WHAT YOU HAVE TO DO: Locate each line in the records containing "agent". Copy it.

(TASK MATERIAL)

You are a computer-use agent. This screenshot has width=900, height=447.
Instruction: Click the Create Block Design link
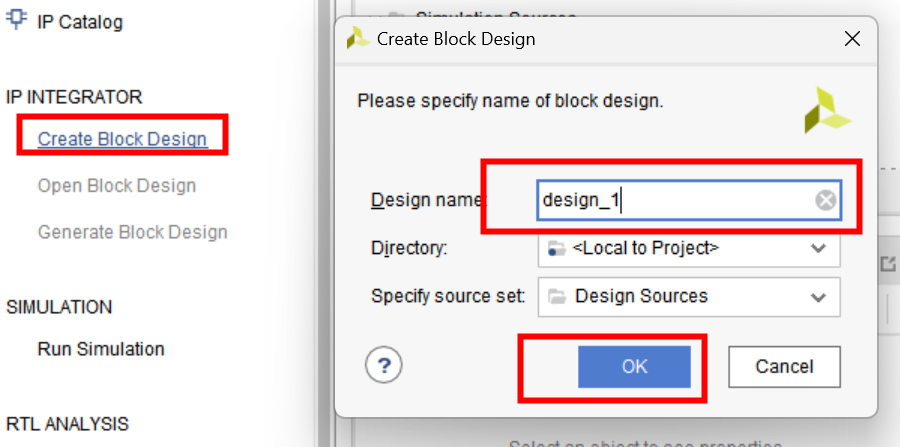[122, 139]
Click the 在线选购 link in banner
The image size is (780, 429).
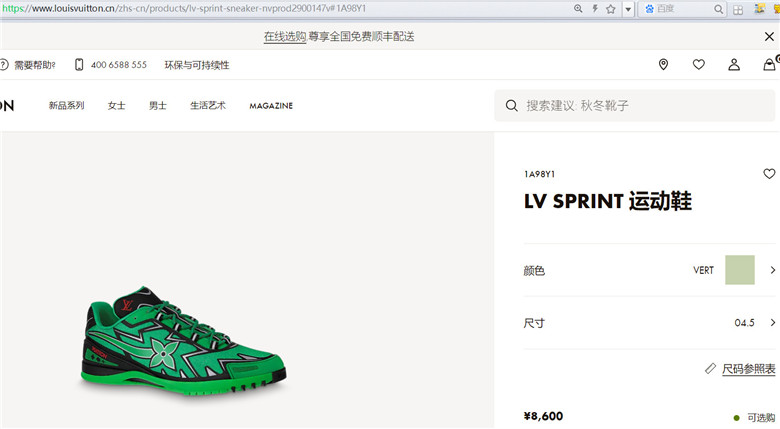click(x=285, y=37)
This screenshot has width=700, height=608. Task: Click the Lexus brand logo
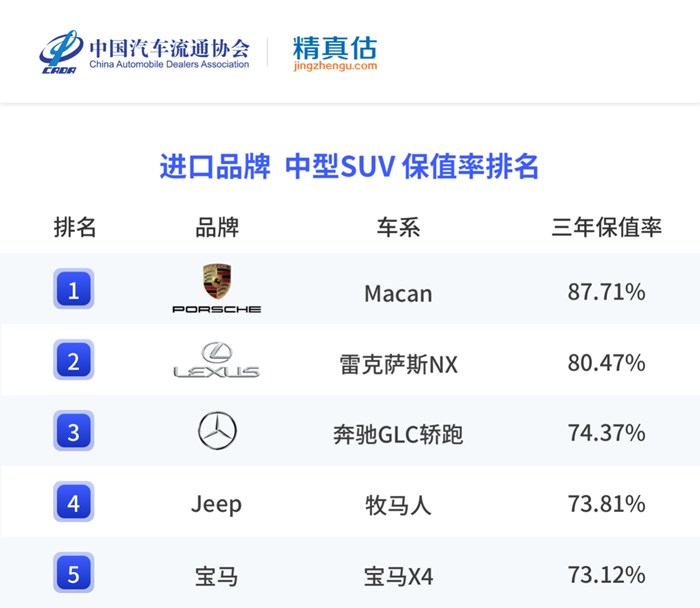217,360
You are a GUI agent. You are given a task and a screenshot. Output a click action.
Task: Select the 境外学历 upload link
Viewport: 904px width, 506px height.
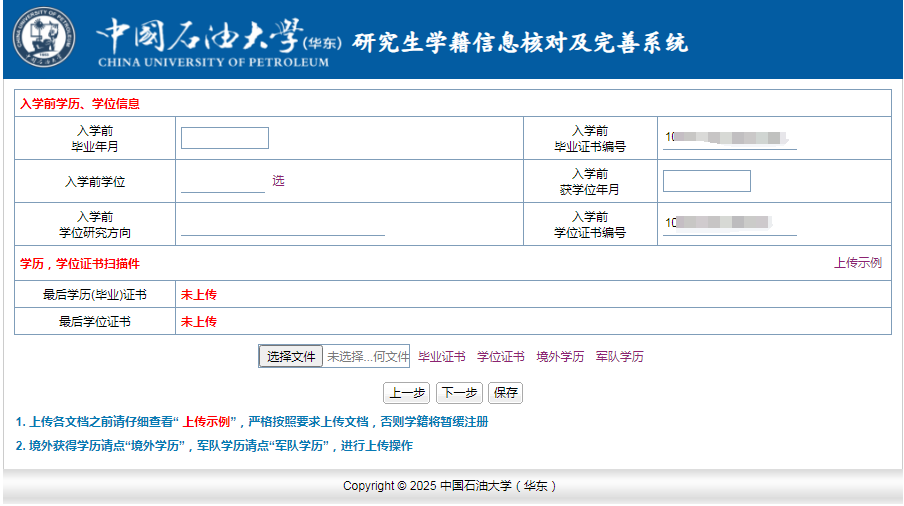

(End TASK MATERIAL)

OUTPUT OF THE EXERCISE:
You are a computer-use agent. This screenshot has width=900, height=447.
You are a GUI agent. You are given a task and a screenshot. Output a click action.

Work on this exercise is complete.